Whether finding home or building a home or leaving home, fiction frequently centers on belonging—what it means and how it moves us. In Neruda on the Park, the debut novel from Cleyvis Natera, the Guerrero family struggles with belonging not just in their New York City neighborhood but also to each other.
When a decrepit building in Northar Park is torn down to make way for luxury condos, the Guerreros and their neighbors are forced to confront the realities of the price-raising, whitewashing menace that is gentrification. But for Lux, the daughter of Eusebia and Vladimir Guerrero, the changes are both external and internal: After being fired from her cutthroat legal job, Lux realizes that she has transformed along with the neighborhood, and perhaps not for the better.
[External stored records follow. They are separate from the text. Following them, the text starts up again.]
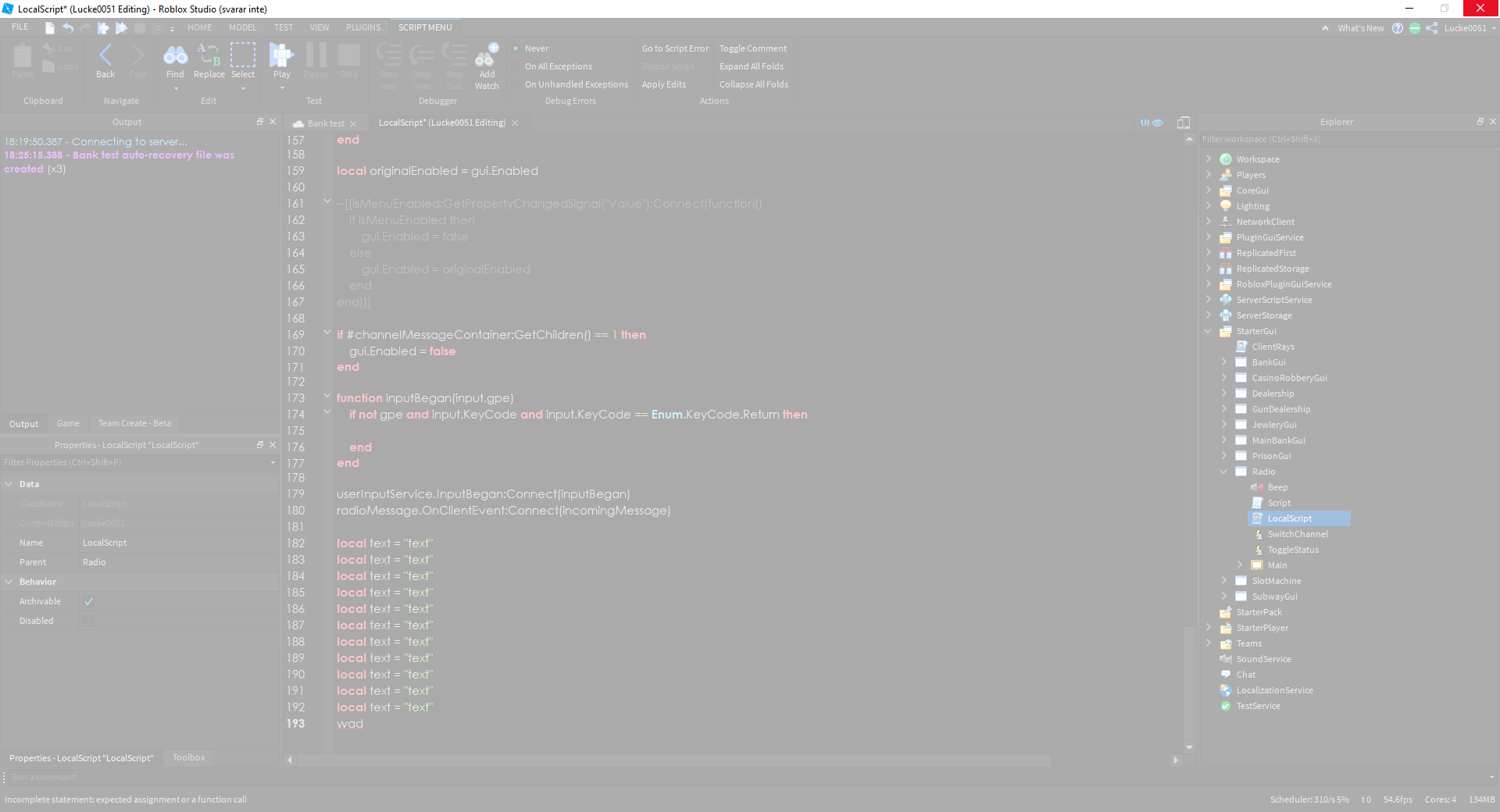The width and height of the screenshot is (1500, 812).
Task: Click the 'Run a command' input field
Action: pos(156,777)
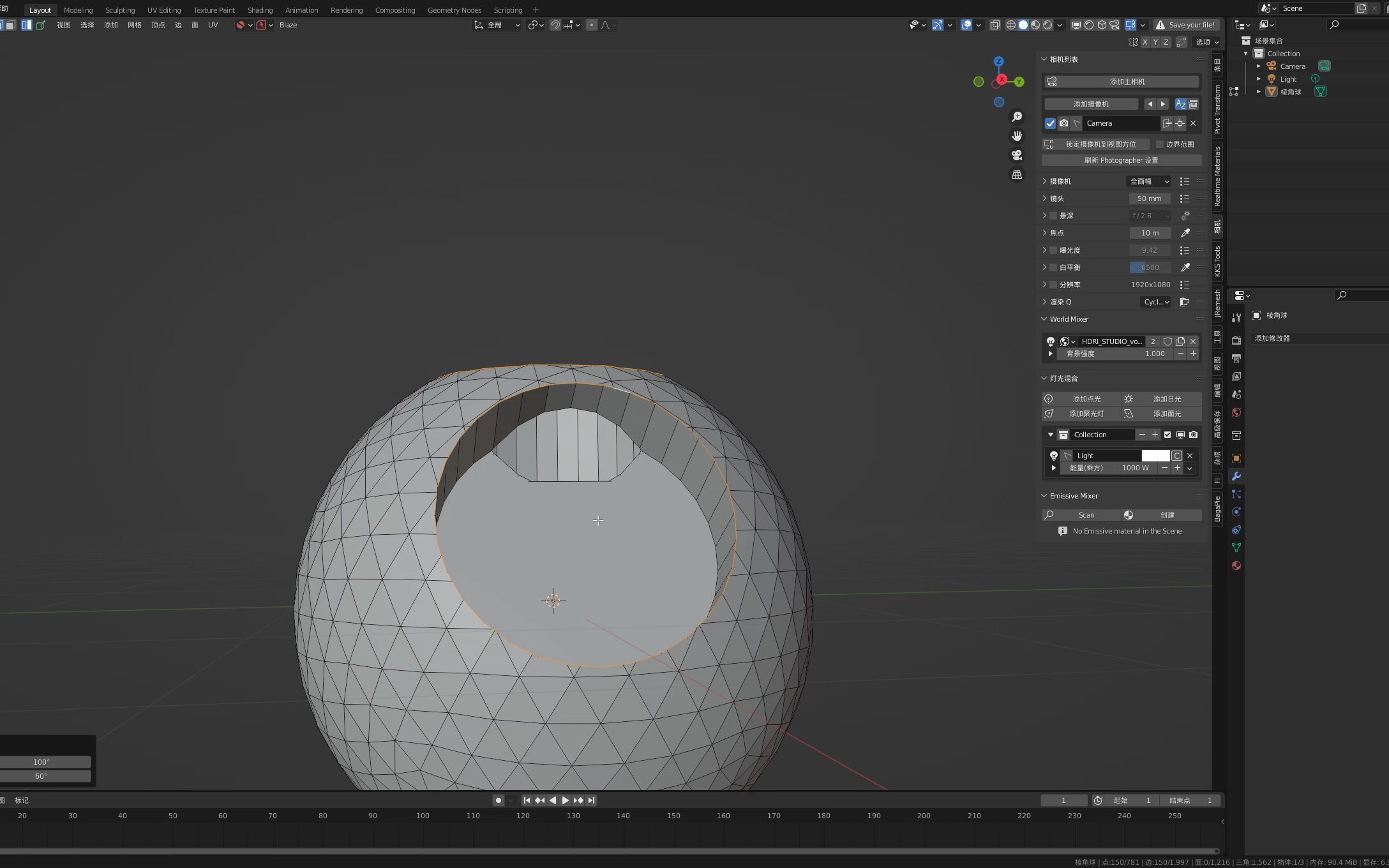Screen dimensions: 1389x868
Task: Click the Scan emissive button
Action: point(1086,515)
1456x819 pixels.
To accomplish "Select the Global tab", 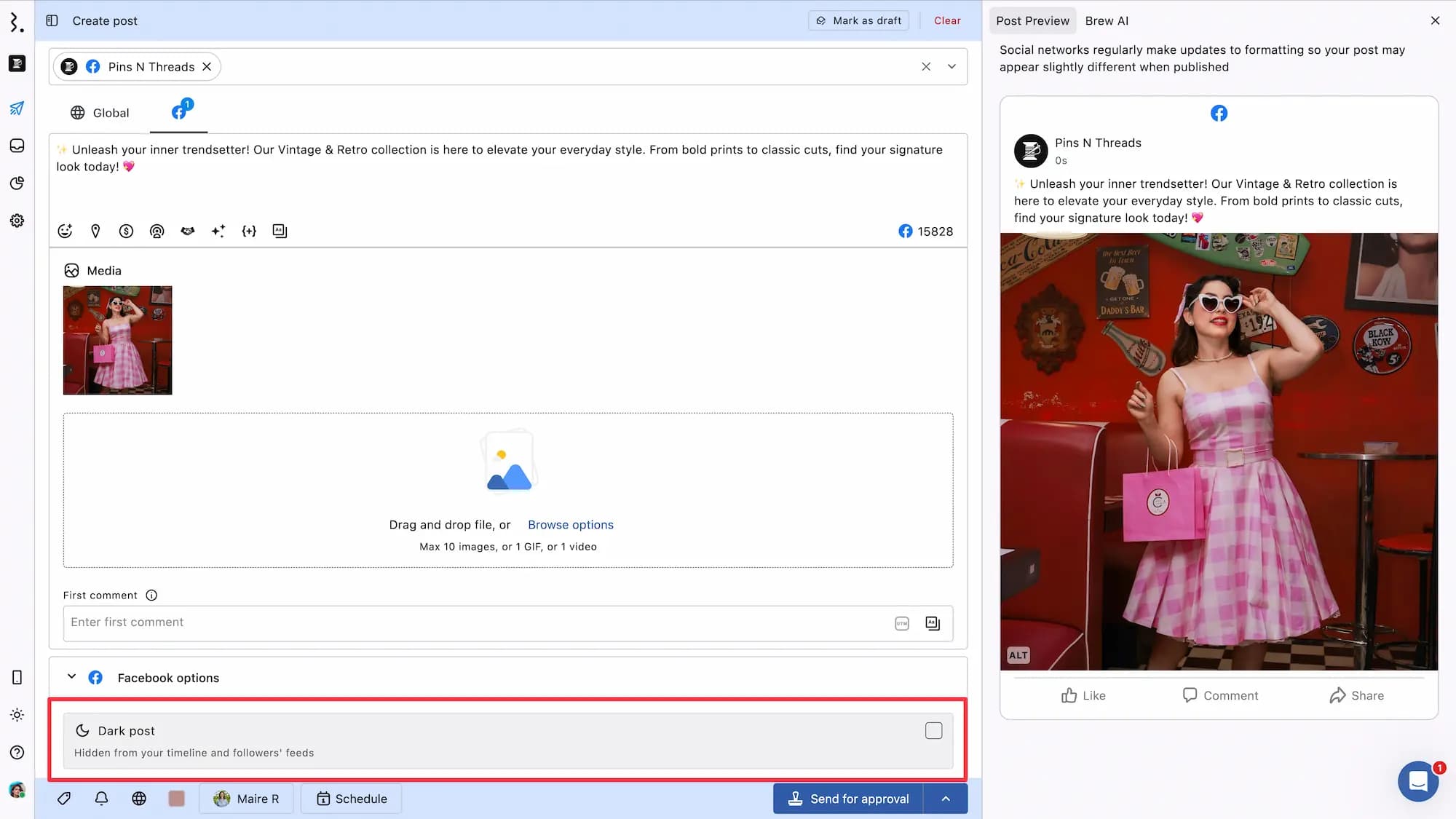I will (100, 113).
The novel is split into three parts—titled Demolition, Excavation and Grounding—and unfolds through the perspectives of Lux and her mother, Eusebia, showing not only how the evolution of Northar Park is linked to the evolution of the Guerreros, but also how the discourse of belonging is fraught with generational conflict. Eusebia and Vladimir left the Dominican Republic to give their children a better life, including law school and high-paying corporate jobs. But Luz falls in love with the man who’s developing Northar Park, which causes a divide between where she comes from and where she’s going, and directly links her choices to the destruction of the home that her parents have created.
Natera’s writing style is detailed and intimate but leaves plenty to the imagination. The mother-daughter dynamic propels the novel and creates its dramatic tension, but Natera also includes interludes from the Tongues, the blabbermouth neighborhood chismosas, or gossips, who hear everything and know everything. Through these voices, Natera’s depiction of Northar Park becomes lively and vibrant, which brings the reader back to the novel’s central focus: home. As the Guerreros’ dreams shift—Lux desires an Upper West Side apartment, and Vladimir hopes for a new house in the Dominican Republic—the reader is encouraged to ask what home really is. Is it a place? A peace? Neruda on the Park doesn’t give answers but rather lets the reader and the Guerrero family decide for themselves.